The Maia 200 accelerator is built on TSMC’s 3 nm process with native FP8/FP4 tensor cores, a redesigned memory system with 216 GB HBM3e at 7 TB/s and 272 MB of on-chip SRAM, plus data movement engines that keep massive models fed, fast and highly utilized. Microsoft states that this combination makes Maia 200 the most performant, first-party silicon from any hyperscaler, with three times the FP4 performance of the third generation Amazon Trainium, and FP8 performance above Google’s seventh generation TPU. The company also says Maia 200 is the most efficient inference system it has ever deployed, with 30% better performance per dollar than the latest generation hardware in its fleet today.

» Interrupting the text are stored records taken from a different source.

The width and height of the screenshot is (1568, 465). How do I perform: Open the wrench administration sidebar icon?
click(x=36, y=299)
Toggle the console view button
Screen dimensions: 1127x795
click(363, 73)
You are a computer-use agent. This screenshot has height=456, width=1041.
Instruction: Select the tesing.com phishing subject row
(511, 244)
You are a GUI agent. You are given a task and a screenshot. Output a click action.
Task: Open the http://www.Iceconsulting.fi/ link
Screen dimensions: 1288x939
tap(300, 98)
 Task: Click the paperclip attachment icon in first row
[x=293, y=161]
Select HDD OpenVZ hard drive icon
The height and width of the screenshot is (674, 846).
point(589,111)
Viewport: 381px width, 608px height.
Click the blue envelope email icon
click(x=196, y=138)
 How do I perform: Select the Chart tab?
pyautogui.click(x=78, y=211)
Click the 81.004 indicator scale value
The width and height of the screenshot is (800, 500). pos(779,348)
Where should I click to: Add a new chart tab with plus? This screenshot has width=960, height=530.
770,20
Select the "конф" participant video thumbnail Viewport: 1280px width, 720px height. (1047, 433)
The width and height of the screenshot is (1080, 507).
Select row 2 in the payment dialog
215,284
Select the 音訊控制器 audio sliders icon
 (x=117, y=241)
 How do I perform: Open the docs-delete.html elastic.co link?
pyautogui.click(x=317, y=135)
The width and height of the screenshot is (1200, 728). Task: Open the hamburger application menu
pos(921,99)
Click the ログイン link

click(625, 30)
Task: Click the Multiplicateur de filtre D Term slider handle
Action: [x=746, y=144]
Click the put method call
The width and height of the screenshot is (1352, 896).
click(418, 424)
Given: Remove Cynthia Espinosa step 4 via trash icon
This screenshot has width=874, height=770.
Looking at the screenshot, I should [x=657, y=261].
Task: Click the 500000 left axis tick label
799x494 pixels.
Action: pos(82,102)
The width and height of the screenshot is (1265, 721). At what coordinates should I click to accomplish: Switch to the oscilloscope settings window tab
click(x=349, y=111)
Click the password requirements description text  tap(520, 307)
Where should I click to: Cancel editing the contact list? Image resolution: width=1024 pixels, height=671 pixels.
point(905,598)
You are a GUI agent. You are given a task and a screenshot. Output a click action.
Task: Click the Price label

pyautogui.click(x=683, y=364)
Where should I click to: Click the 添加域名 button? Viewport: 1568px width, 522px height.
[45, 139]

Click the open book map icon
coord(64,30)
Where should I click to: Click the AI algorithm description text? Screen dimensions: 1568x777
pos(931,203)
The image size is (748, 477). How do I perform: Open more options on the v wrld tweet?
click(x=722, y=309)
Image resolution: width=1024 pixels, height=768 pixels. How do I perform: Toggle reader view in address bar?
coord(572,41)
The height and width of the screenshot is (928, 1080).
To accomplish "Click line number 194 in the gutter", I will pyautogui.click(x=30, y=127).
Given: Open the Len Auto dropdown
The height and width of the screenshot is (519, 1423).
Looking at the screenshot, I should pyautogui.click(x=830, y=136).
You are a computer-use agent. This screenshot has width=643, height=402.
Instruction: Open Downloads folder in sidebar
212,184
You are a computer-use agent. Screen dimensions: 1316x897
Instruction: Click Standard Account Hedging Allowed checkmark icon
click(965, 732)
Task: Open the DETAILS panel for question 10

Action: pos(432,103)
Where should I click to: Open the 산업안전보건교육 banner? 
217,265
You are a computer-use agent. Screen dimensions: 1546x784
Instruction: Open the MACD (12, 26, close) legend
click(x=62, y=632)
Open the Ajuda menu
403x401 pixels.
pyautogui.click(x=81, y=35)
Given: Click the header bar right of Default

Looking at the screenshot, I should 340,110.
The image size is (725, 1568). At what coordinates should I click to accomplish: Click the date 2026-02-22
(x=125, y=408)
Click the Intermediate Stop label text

Maia 200 is part of Microsoft’s heterogenous Artificial Intelligence infrastructure and is intended to serve multiple models, including the latest GPT-5.2 models from OpenAI, bringing performance per dollar advantage to Microsoft Foundry and Microsoft 365 Copilot. The Microsoft Superintelligence team will use Maia 200 for synthetic data generation and reinforcement learning to improve next generation in house models. For synthetic data pipeline use cases, Microsoft says Maia 200’s design helps accelerate the rate at which high quality, domain specific data can be generated and filtered, providing downstream training systems with fresher and more targeted signals.